**Dataset content:**
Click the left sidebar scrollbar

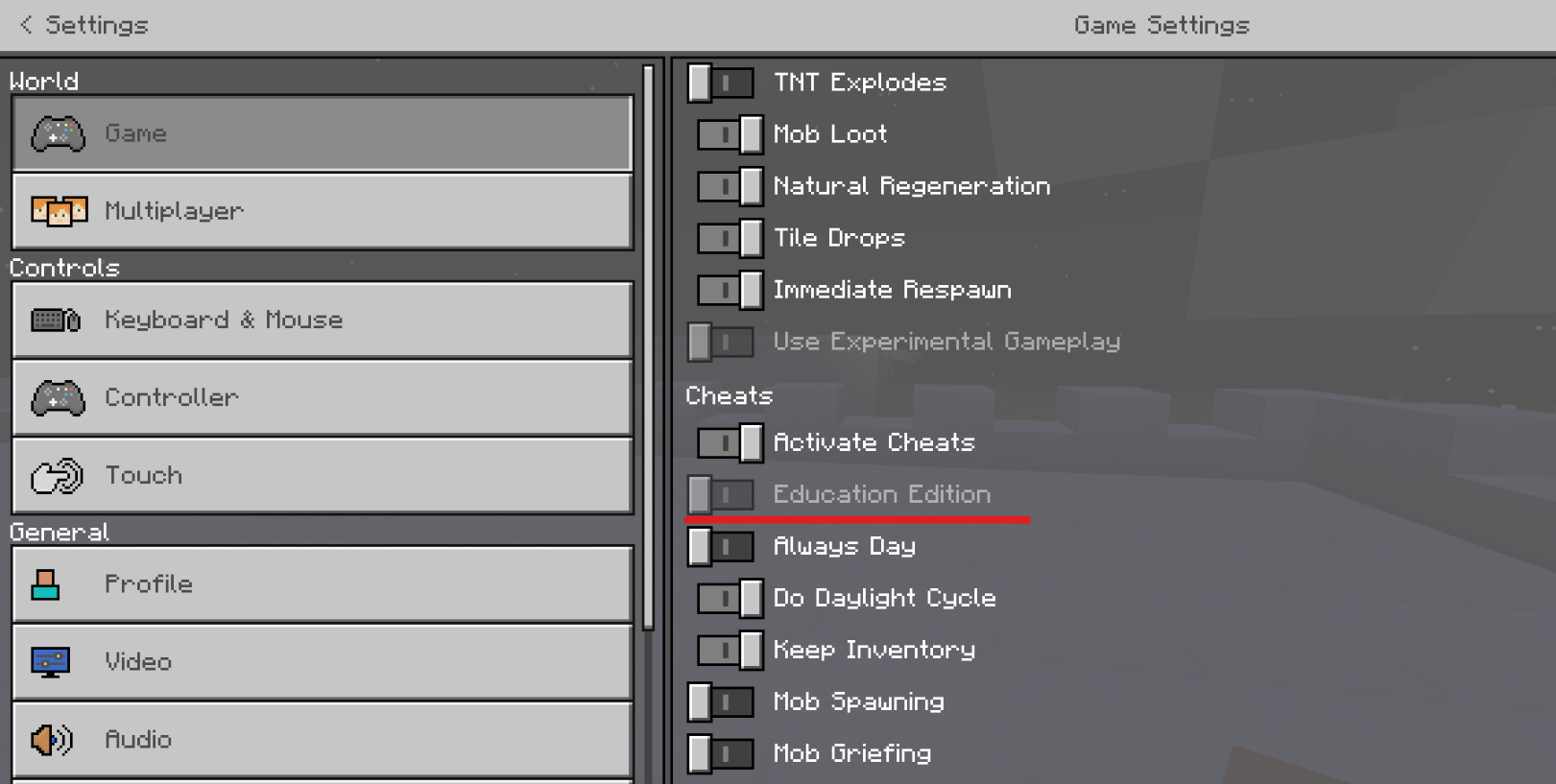[x=649, y=345]
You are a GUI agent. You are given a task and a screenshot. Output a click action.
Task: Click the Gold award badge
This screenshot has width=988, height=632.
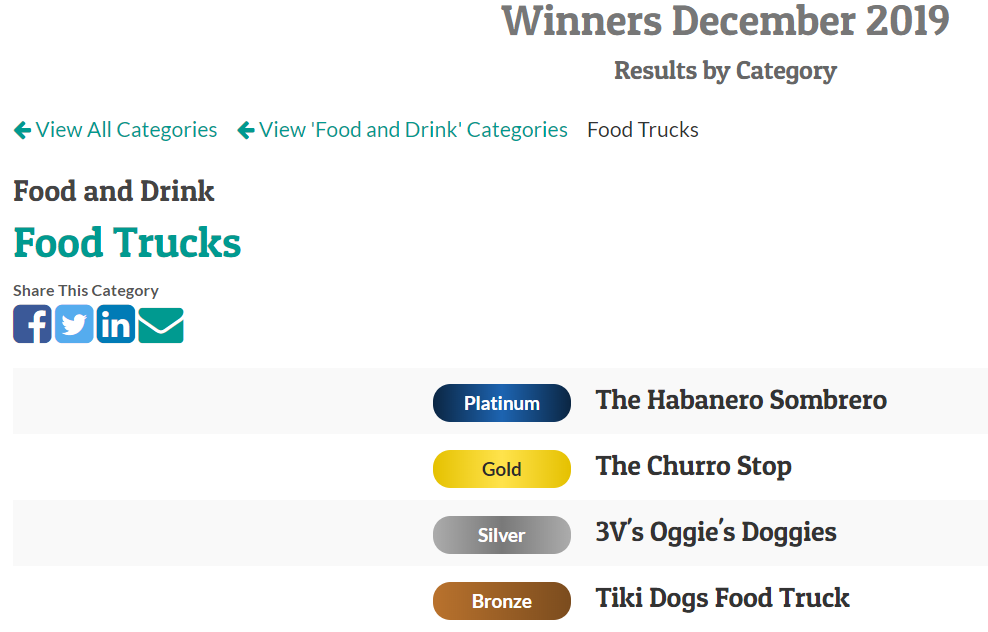502,469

**Activity:** Transcribe each entry precisely as given, leaving the pictures out.

**Result of the exercise:**
Click the left sidebar scrollbar

[x=649, y=345]
You are a GUI agent. You are given a task and a screenshot. Output a click action.
Task: Click the Gold award badge
This screenshot has width=988, height=632.
502,469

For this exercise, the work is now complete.